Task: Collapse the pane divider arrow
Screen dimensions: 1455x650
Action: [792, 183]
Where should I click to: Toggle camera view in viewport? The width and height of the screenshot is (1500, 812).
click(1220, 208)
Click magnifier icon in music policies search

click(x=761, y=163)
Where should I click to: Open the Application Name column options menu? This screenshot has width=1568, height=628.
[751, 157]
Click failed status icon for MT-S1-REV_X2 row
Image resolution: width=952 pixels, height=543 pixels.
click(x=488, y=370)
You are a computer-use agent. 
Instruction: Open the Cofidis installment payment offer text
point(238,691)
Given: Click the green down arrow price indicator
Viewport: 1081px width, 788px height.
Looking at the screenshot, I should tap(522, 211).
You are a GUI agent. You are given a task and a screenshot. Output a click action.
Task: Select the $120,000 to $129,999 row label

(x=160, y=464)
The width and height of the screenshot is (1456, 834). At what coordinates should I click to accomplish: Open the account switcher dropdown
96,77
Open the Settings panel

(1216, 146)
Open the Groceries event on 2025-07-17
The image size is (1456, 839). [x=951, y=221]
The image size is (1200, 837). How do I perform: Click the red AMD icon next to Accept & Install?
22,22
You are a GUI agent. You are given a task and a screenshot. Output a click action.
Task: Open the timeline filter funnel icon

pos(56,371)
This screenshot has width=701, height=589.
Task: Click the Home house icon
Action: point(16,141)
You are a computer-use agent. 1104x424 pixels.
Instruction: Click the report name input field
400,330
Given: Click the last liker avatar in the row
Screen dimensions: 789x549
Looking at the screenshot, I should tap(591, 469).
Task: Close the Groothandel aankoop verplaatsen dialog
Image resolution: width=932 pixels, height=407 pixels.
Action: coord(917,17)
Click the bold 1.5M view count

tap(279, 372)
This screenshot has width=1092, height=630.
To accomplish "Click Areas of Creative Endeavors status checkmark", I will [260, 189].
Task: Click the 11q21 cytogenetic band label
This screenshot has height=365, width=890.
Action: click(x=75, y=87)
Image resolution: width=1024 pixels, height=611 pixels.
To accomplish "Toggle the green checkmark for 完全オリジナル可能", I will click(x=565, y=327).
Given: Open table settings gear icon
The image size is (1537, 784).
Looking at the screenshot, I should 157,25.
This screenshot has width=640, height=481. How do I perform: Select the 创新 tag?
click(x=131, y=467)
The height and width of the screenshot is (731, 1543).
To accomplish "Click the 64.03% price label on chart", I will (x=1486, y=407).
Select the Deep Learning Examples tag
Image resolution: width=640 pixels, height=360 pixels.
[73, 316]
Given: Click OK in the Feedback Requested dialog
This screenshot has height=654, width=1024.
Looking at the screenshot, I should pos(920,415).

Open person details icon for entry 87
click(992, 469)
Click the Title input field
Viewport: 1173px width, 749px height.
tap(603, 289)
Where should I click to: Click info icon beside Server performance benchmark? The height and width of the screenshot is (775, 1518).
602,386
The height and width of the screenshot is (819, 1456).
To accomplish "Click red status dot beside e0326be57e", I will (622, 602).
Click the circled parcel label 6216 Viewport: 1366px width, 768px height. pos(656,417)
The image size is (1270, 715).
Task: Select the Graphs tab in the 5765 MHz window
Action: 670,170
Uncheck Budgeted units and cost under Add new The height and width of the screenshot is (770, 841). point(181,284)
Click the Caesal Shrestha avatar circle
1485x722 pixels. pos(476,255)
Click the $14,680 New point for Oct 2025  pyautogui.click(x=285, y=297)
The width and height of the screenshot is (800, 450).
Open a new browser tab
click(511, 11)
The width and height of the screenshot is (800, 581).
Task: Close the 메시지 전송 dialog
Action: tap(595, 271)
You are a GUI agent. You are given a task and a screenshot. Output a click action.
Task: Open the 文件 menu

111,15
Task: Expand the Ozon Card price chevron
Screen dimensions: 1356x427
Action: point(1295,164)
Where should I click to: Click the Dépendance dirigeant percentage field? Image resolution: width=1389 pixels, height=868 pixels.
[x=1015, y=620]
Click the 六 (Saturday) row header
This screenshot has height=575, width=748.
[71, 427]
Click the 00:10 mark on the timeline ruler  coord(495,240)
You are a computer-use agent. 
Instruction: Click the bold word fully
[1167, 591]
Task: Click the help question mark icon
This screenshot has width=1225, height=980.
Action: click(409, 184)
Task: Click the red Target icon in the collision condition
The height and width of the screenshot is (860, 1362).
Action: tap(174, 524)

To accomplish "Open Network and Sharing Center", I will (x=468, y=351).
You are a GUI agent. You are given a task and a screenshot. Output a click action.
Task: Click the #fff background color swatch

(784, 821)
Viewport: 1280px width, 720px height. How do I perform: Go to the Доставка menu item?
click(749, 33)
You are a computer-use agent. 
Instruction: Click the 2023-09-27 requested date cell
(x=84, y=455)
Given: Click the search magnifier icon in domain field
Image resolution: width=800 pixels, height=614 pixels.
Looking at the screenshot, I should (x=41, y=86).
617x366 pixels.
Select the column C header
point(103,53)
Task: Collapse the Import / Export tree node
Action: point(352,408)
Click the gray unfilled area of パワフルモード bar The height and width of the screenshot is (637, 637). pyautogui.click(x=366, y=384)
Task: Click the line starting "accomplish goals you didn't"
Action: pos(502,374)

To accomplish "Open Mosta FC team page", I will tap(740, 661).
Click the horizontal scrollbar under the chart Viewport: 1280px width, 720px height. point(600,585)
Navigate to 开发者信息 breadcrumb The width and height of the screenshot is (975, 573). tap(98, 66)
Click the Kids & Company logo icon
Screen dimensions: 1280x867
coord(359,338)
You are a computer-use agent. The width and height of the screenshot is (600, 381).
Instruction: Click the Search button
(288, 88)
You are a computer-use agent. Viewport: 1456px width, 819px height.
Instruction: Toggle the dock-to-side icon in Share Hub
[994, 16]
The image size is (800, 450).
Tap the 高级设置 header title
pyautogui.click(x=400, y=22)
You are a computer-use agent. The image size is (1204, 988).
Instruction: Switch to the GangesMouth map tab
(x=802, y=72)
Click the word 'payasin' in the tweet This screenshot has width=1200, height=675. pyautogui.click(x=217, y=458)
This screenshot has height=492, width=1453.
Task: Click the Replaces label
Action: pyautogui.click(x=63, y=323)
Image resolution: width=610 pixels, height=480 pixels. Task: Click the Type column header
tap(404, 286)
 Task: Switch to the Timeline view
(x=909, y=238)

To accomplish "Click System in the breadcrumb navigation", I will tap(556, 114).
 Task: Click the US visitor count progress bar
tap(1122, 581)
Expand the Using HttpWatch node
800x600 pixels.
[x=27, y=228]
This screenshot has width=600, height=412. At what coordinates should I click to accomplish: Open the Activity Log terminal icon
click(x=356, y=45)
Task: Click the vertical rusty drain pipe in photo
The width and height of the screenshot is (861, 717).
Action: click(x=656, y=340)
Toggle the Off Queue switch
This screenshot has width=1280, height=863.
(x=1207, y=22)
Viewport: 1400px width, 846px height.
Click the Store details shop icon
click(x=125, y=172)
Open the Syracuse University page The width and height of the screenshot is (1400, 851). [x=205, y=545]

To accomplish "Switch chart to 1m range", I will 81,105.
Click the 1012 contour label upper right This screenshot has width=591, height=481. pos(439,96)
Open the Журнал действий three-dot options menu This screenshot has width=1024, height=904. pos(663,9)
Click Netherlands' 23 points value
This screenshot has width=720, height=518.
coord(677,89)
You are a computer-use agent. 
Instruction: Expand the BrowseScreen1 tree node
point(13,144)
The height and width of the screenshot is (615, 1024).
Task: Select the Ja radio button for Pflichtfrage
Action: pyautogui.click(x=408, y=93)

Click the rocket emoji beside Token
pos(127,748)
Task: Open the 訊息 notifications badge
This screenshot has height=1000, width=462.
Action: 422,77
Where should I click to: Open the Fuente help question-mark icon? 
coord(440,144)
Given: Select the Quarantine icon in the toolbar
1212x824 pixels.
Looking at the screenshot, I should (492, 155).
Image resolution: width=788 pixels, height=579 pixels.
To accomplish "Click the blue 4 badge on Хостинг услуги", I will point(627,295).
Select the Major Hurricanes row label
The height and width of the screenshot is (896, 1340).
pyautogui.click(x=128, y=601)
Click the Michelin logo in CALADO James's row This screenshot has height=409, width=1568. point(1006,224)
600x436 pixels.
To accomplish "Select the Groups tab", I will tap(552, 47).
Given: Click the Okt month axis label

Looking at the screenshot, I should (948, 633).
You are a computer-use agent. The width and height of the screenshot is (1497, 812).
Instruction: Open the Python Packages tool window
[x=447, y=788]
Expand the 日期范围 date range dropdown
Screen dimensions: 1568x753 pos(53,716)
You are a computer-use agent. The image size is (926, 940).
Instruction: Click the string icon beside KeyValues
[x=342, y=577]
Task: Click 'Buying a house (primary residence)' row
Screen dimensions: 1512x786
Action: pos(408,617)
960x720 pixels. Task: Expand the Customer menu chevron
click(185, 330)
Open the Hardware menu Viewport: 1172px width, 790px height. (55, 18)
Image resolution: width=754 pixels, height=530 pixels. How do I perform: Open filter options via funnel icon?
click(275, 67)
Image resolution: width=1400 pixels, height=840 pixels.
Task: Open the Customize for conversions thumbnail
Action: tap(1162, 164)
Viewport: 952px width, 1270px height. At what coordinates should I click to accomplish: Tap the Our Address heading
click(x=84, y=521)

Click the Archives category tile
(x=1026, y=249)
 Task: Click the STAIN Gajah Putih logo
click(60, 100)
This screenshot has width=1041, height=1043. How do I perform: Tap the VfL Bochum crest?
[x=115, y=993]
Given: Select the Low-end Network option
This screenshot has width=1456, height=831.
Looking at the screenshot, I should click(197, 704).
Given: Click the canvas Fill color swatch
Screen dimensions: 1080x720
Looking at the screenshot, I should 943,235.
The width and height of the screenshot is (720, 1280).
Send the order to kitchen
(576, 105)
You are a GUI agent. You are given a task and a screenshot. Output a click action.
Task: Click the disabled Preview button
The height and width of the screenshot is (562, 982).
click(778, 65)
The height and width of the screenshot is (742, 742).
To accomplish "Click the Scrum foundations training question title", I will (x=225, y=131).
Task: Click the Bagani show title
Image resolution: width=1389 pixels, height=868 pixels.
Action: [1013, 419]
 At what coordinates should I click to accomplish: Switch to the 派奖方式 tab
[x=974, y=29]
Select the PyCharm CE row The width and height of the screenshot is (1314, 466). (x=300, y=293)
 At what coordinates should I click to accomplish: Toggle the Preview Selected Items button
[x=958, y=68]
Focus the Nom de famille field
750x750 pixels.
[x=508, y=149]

--*--

WHAT NEEDS TO BE DONE: State how many lines of the records above contain "under", with no words besides the number.

ANSWER: 2